L’information : le fil conducteur La cohésion de la radio de Radio-Canada tient largement à sa préoccupation d’une information de qualité intégrée, sous plusieurs formes, à sa programmation. Cette volonté d’informer le public canadien remonte aux origines même de la société publique alors que le Service des nouvelles de Radio-Canada est inauguré le premier janvier 1941 : Jusque-là, les bulletins de nouvelles étaient presque tous rédigés par la Presse canadienne, qui restera encore la principale source d’information par la suite. Mais Radio-Canada établit ses propres salles de dépêches nationales et régionales. Le service central du réseau anglais est à Toronto, celui du réseau français à Montréal. Elle prend pour règle l’exactitude et l’objectivité du reportage, la simplicité dans la rédaction et interdit la publicité commerciale dans ses émissions de nouvelles.
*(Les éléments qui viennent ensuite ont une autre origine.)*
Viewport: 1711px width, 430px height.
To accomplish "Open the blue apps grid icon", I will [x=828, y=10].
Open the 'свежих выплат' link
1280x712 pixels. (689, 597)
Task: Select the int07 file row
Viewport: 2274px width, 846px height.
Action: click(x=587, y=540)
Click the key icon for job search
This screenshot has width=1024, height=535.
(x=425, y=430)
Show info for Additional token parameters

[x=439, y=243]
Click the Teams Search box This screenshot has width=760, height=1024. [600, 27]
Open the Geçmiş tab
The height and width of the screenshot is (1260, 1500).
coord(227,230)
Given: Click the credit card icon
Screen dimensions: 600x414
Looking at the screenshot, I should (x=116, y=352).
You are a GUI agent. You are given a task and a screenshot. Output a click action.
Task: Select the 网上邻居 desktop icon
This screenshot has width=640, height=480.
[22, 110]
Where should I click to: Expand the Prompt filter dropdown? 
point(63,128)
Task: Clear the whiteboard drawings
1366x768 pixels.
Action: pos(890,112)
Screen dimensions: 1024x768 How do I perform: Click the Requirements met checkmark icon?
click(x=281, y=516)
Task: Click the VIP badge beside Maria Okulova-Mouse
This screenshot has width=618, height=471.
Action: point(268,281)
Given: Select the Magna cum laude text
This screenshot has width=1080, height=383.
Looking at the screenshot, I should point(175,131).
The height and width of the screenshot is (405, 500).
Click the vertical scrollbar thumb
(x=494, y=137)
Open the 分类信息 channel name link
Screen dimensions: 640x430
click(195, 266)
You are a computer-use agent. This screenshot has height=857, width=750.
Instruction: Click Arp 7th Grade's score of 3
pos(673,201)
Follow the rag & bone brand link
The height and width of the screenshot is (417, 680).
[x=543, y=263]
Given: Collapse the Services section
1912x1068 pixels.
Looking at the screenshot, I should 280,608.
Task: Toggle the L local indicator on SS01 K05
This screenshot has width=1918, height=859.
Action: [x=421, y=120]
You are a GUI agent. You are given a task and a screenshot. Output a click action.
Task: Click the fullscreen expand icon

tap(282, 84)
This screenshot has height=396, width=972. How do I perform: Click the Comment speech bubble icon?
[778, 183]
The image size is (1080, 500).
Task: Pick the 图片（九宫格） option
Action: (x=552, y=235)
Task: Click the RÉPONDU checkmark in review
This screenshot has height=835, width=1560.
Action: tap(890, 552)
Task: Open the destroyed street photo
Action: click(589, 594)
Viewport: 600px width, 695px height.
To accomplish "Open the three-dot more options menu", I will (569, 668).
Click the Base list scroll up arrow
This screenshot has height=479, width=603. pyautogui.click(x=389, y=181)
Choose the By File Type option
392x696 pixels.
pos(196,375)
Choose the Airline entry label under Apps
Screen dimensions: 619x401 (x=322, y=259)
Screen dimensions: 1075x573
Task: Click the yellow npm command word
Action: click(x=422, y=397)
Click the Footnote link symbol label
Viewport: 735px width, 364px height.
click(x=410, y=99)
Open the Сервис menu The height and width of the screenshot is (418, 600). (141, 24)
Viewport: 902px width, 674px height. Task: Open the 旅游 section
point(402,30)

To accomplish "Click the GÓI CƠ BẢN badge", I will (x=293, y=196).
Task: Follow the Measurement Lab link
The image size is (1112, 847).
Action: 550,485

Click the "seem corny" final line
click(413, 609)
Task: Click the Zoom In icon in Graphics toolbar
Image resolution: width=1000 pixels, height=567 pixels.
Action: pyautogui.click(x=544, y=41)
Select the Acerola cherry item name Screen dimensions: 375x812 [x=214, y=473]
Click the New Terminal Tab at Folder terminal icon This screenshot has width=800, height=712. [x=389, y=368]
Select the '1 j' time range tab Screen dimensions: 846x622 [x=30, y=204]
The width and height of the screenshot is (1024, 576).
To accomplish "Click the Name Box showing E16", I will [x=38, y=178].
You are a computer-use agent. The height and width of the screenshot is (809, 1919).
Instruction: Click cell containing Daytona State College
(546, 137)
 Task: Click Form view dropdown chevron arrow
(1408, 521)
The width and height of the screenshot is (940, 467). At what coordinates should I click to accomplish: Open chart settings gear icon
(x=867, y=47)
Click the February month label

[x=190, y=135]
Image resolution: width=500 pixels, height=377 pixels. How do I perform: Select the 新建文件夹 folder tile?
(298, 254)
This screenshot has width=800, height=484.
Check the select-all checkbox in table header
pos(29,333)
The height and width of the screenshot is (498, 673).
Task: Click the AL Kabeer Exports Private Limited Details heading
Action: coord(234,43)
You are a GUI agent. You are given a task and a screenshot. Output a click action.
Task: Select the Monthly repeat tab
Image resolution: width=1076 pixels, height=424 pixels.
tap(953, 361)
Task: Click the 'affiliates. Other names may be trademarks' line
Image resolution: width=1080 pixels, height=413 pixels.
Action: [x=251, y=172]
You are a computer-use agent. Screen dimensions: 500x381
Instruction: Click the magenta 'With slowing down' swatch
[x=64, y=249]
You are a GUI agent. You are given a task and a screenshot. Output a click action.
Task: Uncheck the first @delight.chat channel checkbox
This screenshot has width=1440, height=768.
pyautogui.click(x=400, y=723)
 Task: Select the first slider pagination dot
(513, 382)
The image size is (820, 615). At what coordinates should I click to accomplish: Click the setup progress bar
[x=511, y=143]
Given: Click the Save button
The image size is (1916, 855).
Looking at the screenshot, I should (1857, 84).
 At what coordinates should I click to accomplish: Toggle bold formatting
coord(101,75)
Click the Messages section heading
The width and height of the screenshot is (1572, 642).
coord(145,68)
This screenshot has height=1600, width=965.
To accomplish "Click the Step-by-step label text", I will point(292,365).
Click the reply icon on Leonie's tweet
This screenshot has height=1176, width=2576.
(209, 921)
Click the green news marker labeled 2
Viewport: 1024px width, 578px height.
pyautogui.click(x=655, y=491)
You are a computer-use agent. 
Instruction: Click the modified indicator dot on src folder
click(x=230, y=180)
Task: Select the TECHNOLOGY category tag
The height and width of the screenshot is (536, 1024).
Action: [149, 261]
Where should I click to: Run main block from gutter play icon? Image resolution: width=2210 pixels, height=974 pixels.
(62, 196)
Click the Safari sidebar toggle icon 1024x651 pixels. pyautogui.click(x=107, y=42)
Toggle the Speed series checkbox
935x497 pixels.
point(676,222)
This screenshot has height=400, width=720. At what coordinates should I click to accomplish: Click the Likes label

Dès l’automne de 1941, plus de 20 pour cent du programme de Radio-Canada est consacré aux nouvelles1.

Plus de 60 ans plus tard, l’information, véritable fil conducteur, maintient sa position, plus que jamais et surtout en ce qui concerne la Première Chaîne. Une information variée, continue, adaptée aux différentes émissions. Un département complet se consacre désormais à l’information radio et gère l’activité journalistique alors qu’il y a quelques années à peine, l’information radio et télévision était administrée par une seule et même direction, ne favorisant guère la synergie et l’enthousiasme des journalistes dédiés à la radio : « Le jour où deux directions distinctes ont été créées, le positionnement à long terme de notre radio, en termes d’information, a pris un tournant stratégique décisif et profitable », explique, convaincu, le directeur général de l’information, Alain Saulnier. Totalement indépendant désormais, le département de l’information radio garde toutefois des liens privilégiés avec son homologue de la télévision. À chaque semaine, les directeurs se rencontrent pour conclure des ententes de partage et pour discuter de projets à long terme, favorisant une collaboration généreuse et abondante, tout en respectant certaines frontières, certaines limites qui, une fois dépassées, risqueraient de compromettre l’identité radiophonique, ajoute Alain Saulnier : Quand j’envoie un journaliste à l’étranger, par exemple, je n’ai aucun problème à ce qu’il intervienne au réseau RDI, mais par téléphone. Je ne suis pas d’accord pour qu’il passe une journée entière à prendre des images avec un caméraman pour un reportage télé. Par contre, il peut aisément collaborer par un compte-rendu téléphonique, c’est tout à fait logique d’organiser une telle participation à la télévision si celle-ci n’a personne pour couvrir un événement alors que j’ai un journaliste sur place. Cette façon de faire est désormais très bien comprise par la télévision française et c’est un modèle qui augmente considérablement la productivité de nos employés et leur permet de travailler partout, avec le plaisir de participer à une grande équipe. La question est de doser le type d’intervention.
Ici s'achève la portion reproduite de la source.